Cracks on memory lane.
I retain few memories of any given point in my past. If I consciously think of an event, I can sometimes pull up more information, but in general it is like I am only able to see snap shots of activity.
Some events are so threatening to my conscious awareness that i have purposefully chosen to forget them, and when that happens, I make it difficult to find anything to anchor a memory to. I delete messages so I don’t have to obsess about what the subtext might be, or to forget I sent anything in case there is no reply. I have thrown away many covert items into drive thru garbage cans to eliminate evidence of my actions. This covert part operates at all times, and is involved in what can only be described as memory optimization. It is a clever trick, allowing only the highlights of any situation to appear in the conscious memory banks. It has backfired at times, suddenly changing the boundaries of awareness and letting a memory slip in unexpectedly, forcing an uneasy reconciliation between memory and reality. Occasionally I stumble over some hidden away item that reminds me of some unnecessary shame reaction from the past.
I remember being forced to rat out my siblings so there could always be a criminal to pay for whatever ‘crime’ had occurred in the house. I was crafty, and sometimes out-maneuvered my sister in a game no one could win. She once spent at least an hour on her hands and knees scrubbing a stain on the carpet in the front hall. The stain turned out to be a shadow from a gaudy christmas decoration hanging from the light above. My sister didn’t make that stain. No one did. The stain was a metaphor for how arbitrary reality was in my home. It affected all of us. It never occurred to me that banding together might have saved us and helped us form some proper bonds in life. I don’t believe it was an option at the time, because we were reacting from a place of survival. The chance to grow up unaffected and know each other in an environment of love and support did not happen, as it did not happen for either of my parents. The legacy of lack gives a bit more of a burden to each generation that does not get what it needs.

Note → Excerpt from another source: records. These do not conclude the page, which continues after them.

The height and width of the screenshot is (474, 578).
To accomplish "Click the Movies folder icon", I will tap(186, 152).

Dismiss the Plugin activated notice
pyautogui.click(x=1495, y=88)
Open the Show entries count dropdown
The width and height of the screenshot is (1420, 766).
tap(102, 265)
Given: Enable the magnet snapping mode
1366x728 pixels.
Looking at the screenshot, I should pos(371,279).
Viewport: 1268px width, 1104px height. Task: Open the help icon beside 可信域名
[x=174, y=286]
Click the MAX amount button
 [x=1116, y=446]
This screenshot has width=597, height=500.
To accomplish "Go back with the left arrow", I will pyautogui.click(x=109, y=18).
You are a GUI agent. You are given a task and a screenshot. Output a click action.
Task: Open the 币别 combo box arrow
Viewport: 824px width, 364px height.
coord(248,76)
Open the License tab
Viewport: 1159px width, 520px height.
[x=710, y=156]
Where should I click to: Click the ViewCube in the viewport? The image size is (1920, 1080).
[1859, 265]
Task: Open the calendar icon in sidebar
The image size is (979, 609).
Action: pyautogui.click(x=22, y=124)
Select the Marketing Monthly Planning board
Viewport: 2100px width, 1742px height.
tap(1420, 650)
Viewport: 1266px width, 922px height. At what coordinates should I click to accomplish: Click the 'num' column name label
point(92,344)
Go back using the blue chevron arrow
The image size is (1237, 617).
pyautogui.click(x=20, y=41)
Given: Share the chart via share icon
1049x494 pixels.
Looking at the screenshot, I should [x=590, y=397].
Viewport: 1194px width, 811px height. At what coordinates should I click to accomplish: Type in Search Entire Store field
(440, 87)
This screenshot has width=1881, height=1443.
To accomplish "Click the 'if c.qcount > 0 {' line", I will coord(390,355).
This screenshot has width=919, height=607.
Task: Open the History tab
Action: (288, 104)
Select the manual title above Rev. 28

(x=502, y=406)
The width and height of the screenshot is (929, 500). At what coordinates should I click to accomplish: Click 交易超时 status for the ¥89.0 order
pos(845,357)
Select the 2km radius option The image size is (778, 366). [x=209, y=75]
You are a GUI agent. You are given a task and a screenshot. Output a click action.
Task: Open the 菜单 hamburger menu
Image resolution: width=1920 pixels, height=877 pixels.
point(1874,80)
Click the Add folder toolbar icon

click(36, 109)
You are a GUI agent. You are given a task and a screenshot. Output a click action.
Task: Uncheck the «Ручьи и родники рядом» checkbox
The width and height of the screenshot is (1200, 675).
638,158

My father had a habit of doing things that were frightening, and then getting angry when I was scared. His anger was terrifying to me. Sometimes I wonder why I wanted him to like me so badly, and why I cared that he didn’t. My sister and I were once pulled out of school in the middle of the day when he heard that one of our friends was arrested for making crack. It was true. We didn’t know this part of the boy we sometimes hung around with, because we were barely part of his life. My father rushed down to the high school to drag us home and interrogate us. He smashed our heads together to try to make us confess to doing drugs we had never even heard of. I don’t remember what got him to calm down. Probably after seeing how fucking terrified we were. He left a powerful subconscious message with me that lingers today: Drugs are bad. I now understand that this is a powerfully misleading statement. Near the end of my fathers life, I am certain I smoked pot with my favorite uncle, his youngest brother, but I don’t know if he was there. I feel like I can’t trust my memory on this. In the end, I am satisfied his warnings were more about the regrets he had about his own drug use, and not about anything we had done. I like to think he was afraid we might make the same mistakes he had made.
I like to think he would have found a way to be honest with me about what life was like for him, and I imagine we would have learned to get over any past misunderstandings. I remember his intelligence and his sense of humour, and like my highlights-only memory reel, I understand that these are the best qualities of his nature, and that parenthood wasn’t necessarily in the cards for him. The qualities I saw when he was happy and relaxed are the memories I choose to take with me of him, and my childhood family. This is the most effective way to see the past. The facts cannot be changed, but our acceptance of the facts allows kindness to repurpose a greater meaning to our struggle together. Many things are difficult to forgive, but nothing is difficult to understand if seen from all perspectives.